Javier Aguirre, El Vasco,
tenía ya alguna experiencia en materia de engorde avícola. La parte principal
de su carrera futbolística se desarrolló en el América mexicano, una
institución muy amada por los suyos, cordialmente odiada por el resto de la
afición y muy vinculada a las bestias de pluma.
El América pertenece a la
familia Azcárraga, es decir, a Televisa, la gran corporación televisiva de
México, y su gente, futbolistas y público, recibe de los rivales el mote de
millonetas. No hace falta explicar que se trata de una cuestión de dinero. Los
Azcárraga tienen tanto que no se conforman con poseer sólo el América y son
dueños, además, del Necaxa y del San Luis.
Volviendo a la cuestión
avícola, el apodo tradicional del América era el de canarios, por la camiseta
amarilla. Pero a Emilio Azcárraga, padre del actual Emilio Azcárraga, lo del
canario le parecía flojo, demasiado pequeño, indigno de un magnate de su talla.
A principios de los 80 decidió acabar con ese apelativo y adoptar para su
principal equipo el de águilas. Es muy difícil cambiar los motes tradicionales,
pero cuando se es dueño de un imperio televisivo y de un montón de millones
nada es imposible.

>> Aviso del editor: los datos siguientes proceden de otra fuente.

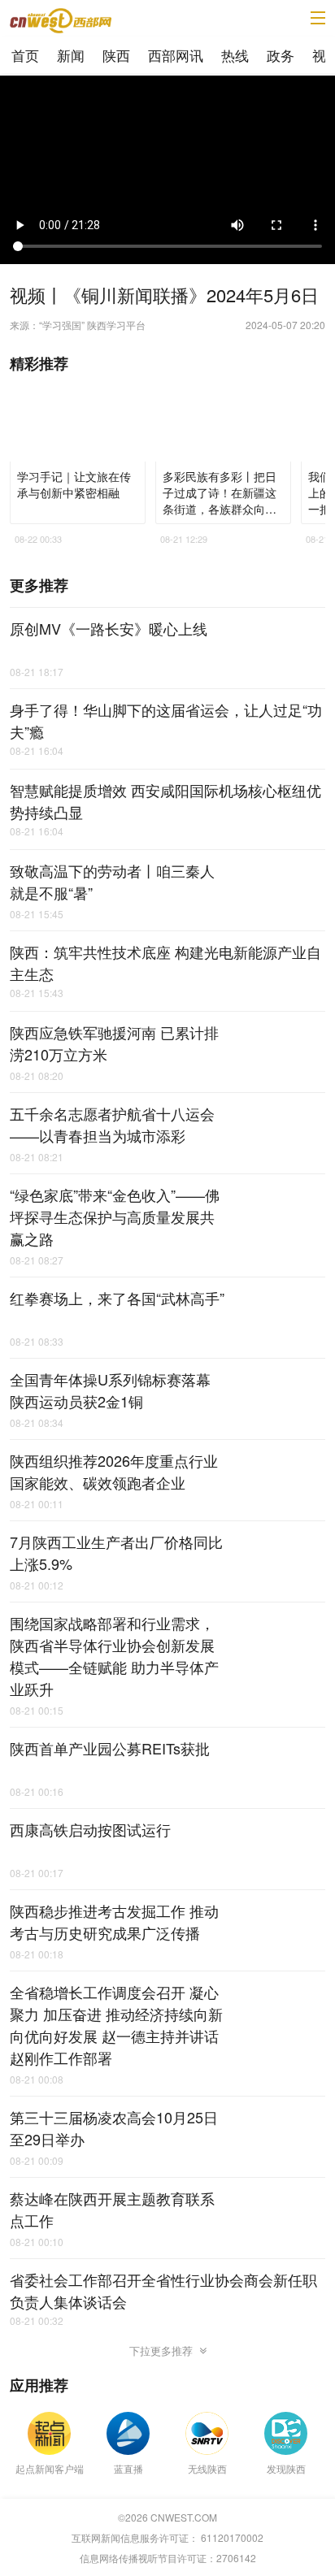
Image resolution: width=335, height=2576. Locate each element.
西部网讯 (175, 55)
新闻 (71, 55)
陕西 (116, 55)
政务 (280, 55)
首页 (25, 55)
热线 (235, 55)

Lanzó una formidable campaña publicitaria y tuvo éxito.
Aunque sigan de amarillo, los americanos (los enemigos del club componen el
llamado antiamericanismo) son ahora águilas y no canarios.
El Vasco Aguirre ha hecho
con el Espanyol algo parecido a lo que hizo el difunto Azcárraga con el
América, aunque sin millones, sin publicidad y sin manipulaciones
ornitológicas. Ha convertido un pajarito en un ave de presa.
Cuando Aguirre llegó a
Cornellá, los periquitos se asomaban a Segunda y acababan de vivir una de las
asambleas societarias más penosas y grotescas que se recuerdan en un sector tan
propenso a lo penoso y lo grotesco como el de las sociedades anónimas
deportivas. Frente a la herencia de pase y control dejada por Mauricio
Pochettino, un buen técnico que en sus últimos meses de blanquiazul no veía un
pase que no fuera hacia atrás ni otro control que el de los esfínteres del
respetable, Aguirre impuso un programa de austeridad bien entendida: sufrir,
defender y limitar la inversión en balones a las auténticas oportunidades de
negocio. El plan le salió estupendamente.
Aguirre se llevó consigo a
Barcelona como segundo técnico a Alfredo Tena, una figura mítica del América.
Tena, que debutó en 1973 con 17 años, era llamado Capitán Furia. Por ser casi
desde siempre el capitán del equipo y, sobre todo, por el carácter. Quienes le
vieron jugar cuentan que fue uno de esos centrales con los que, puestos a
elegir, uno prefiere encontrarse en la cancha antes que en la calle: al menos
en el estadio hay testigos y servicios médicos. Algo habrá ayudado también el
Capitán Furia a la transformación espiritual del vestuario espanyolista.
Al margen de la mejoría
anímica, del cambio de esquemas, de la apuesta por Kiko Casilla (uno de los
porteros españoles que mejor sale por alto) en detrimento de Cristian Álvarez,
y de la sabia dosificación de viejos zorros como Capdevila y Simao, el éxito de
Aguirre en su retorno a la Liga tiene una explicación fundamental, de nombre
Sergio, de apellido García y de mote Falete.
Mientras Sergio García
permaneció lesionado, Joan Verdú fue como un Rajoy sin plasma: un espectro mudo
e invisible. La recuperación del delantero, que coincidió con la llegada de
Aguirre, dio sentido al juego de Verdú. El gran pasador, experto en hurgar el
trasero de las defensas contrarias, encontró por fin un socio al otro lado de
la línea. A partir de esa conexión, la maquinaria empezó a funcionar de nuevo.
Nunca podrá saberse con
certeza, pero quizá el Espanyol habría resucitado de todas formas. Tiene ya una
larga tradición de todo y nada: todo en una vuelta, nada en la otra. Algunas
temporadas se sale en la primera vuelta y se desploma en la segunda, y en
otras, como la actual, hace lo contrario. Las razones son misteriosas. Para los
seguidores de la causa periquita (entre los que se cuenta este cronista),
resulta menos angustiosa la fórmula nada-todo que la fórmula todo-nada. Cuando
la vuelta buena es la segunda, apenas hay transición entre el alivio de la enésima
permanencia milagrosa y una fugaz mirada hacia Europa que, en el caso
blanquiazul, suele quedarse en mirada. Si, como es costumbre, lo de Europa
queda en nada, mejor una decepción breve. Y si no hay decepción, sino lo
contrario, la cosa adquiere el brillo de las mejores sorpresas.